La armonía impera en una grada hasta la bandera

La grada del Ciutat de València, abarrotada en el derbi de ayer.
La grada del Ciutat de València, abarrotada en el derbi de ayer. / jesús signes

A. M.

valencia. Tras un año en la sombra, el Ciutat de València enseñó ayer su grandeza. 23.084 aficionados permitieron que se acariciara el lleno en el estadio. El derbi, de una igualdad histórica, desató una expectación inaudita. Conforme el Levante se agarra a la máxima categoría, la rivalidad con el conjunto blanquinegro va creciendo. Pero sin perder la cordura. Ayer, más allá de ciertas provocaciones en forma de cánticos, reinó la armonía en la grada.

Cerca de 500 personas se citaron en el aparcamiento del estadio para recibir a la expedición granota. El afición llevó en volandas al conjunto azulgrana. Cuando de ambos equipos saltaron al terreno de juego, una senyera gigante y un tifo formado con banderitas decoraron la grada de Orriols. Además, los aplaudidores repartidos por tribuna sonaron con fuerza. El sector de animación, denominado Levante Fans, desplegó una pancarta en la que se podía leer: «Pioners del fútbol valencià».

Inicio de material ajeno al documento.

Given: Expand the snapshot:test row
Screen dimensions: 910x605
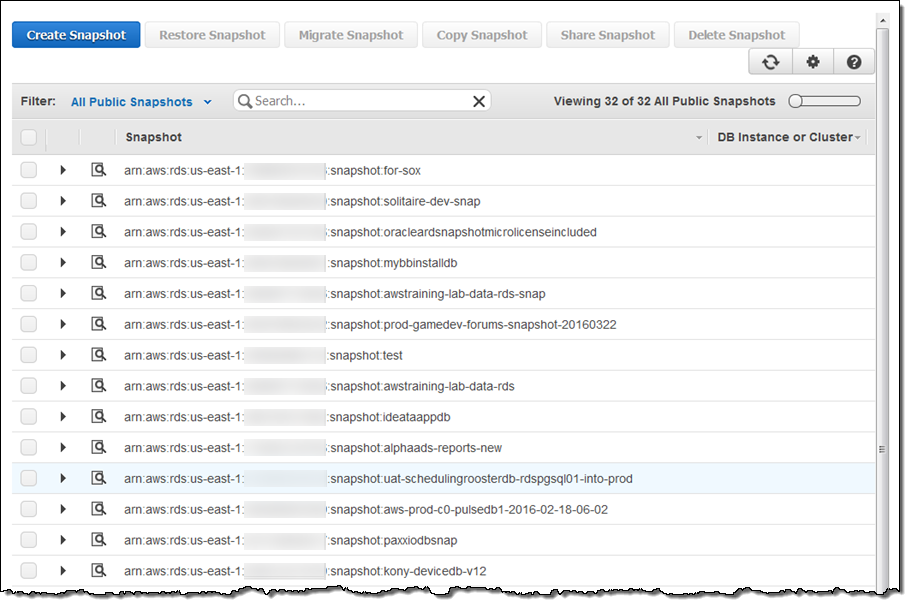Looking at the screenshot, I should click(62, 355).
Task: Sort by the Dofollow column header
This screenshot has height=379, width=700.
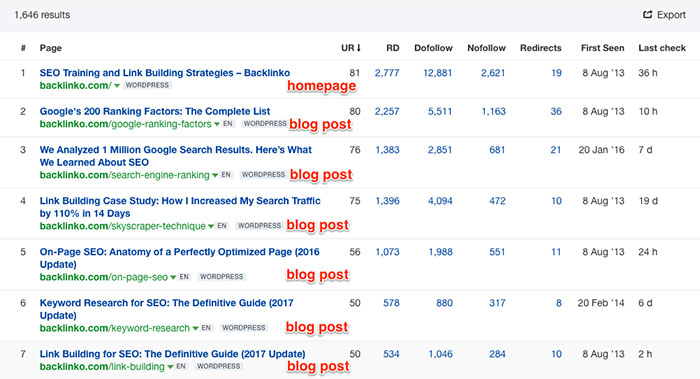Action: (433, 48)
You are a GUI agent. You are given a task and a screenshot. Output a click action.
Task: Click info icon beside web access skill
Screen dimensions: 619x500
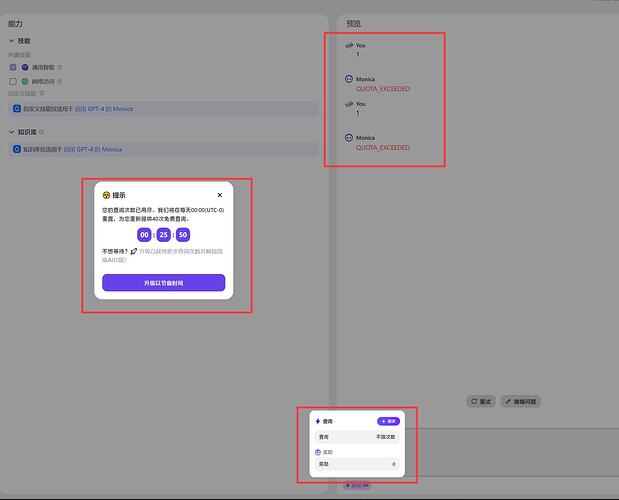pos(60,82)
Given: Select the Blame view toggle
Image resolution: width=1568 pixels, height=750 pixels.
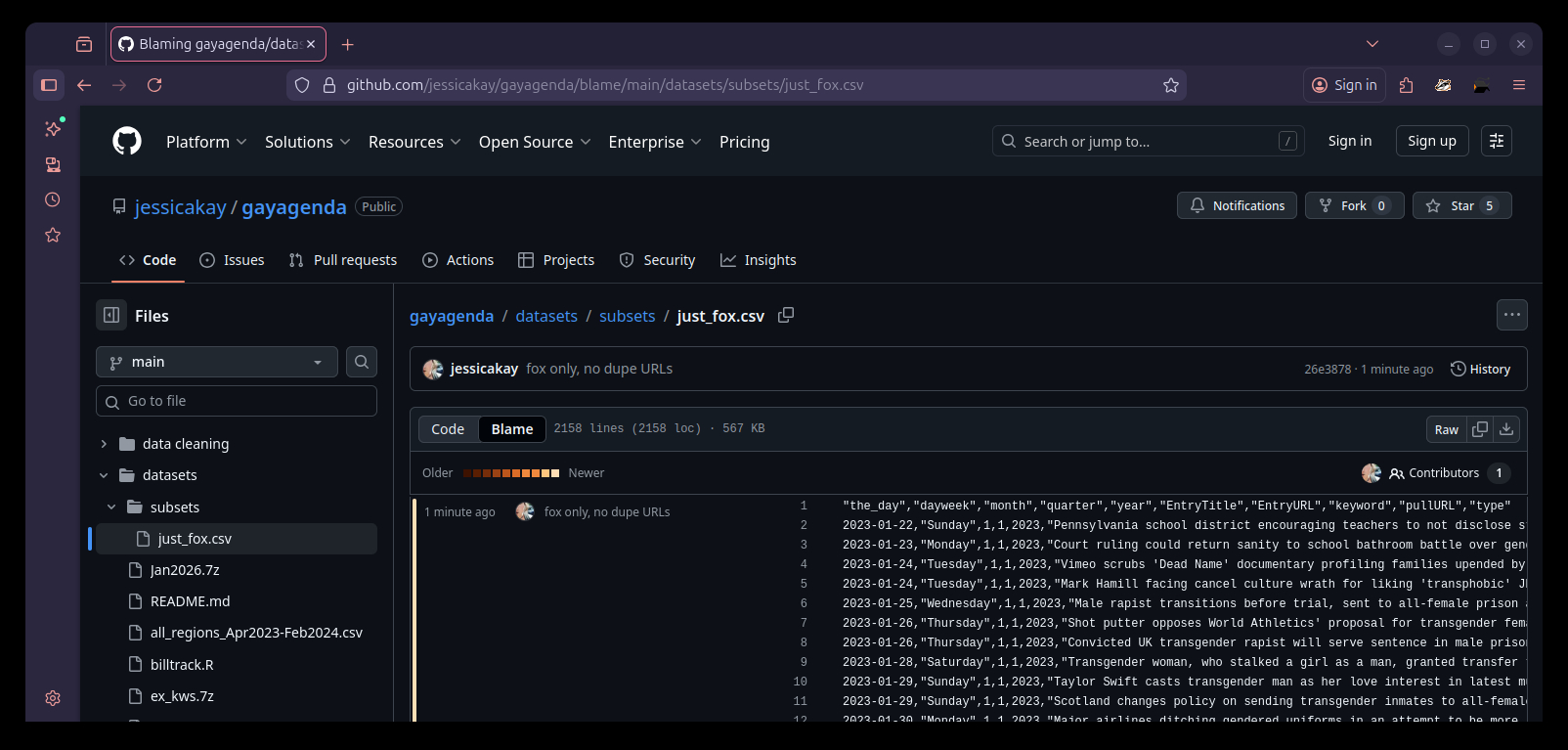Looking at the screenshot, I should click(x=511, y=429).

El speaker, tras anunciar las alineaciones, lanzó un mensaje: «¡Se sent, es nota, València és granota!». Un grito de guerra que ya se ha convertido en todo un clásico. Precisamente, como homenaje al año de fundación del Levante, la afición agitó las banderas en el minuto 19:09. Por momentos, el Ciutat fue un hervidero.

La grada visitante, aparcando la polémica por las entradas, también estaba abarrotada. Los hinchas blanquinegros y los granotas intercambiaron algunos cánticos desagradables, pero sin incidentes que lamentar. Eso sí, cuando los de Marcelino se adelantaron, hubo cierta tensión en Gol Orriols entre un valencianista que celebró el tanto y un grupo de aficionados del Levante, aunque la situación no pasó a mayores.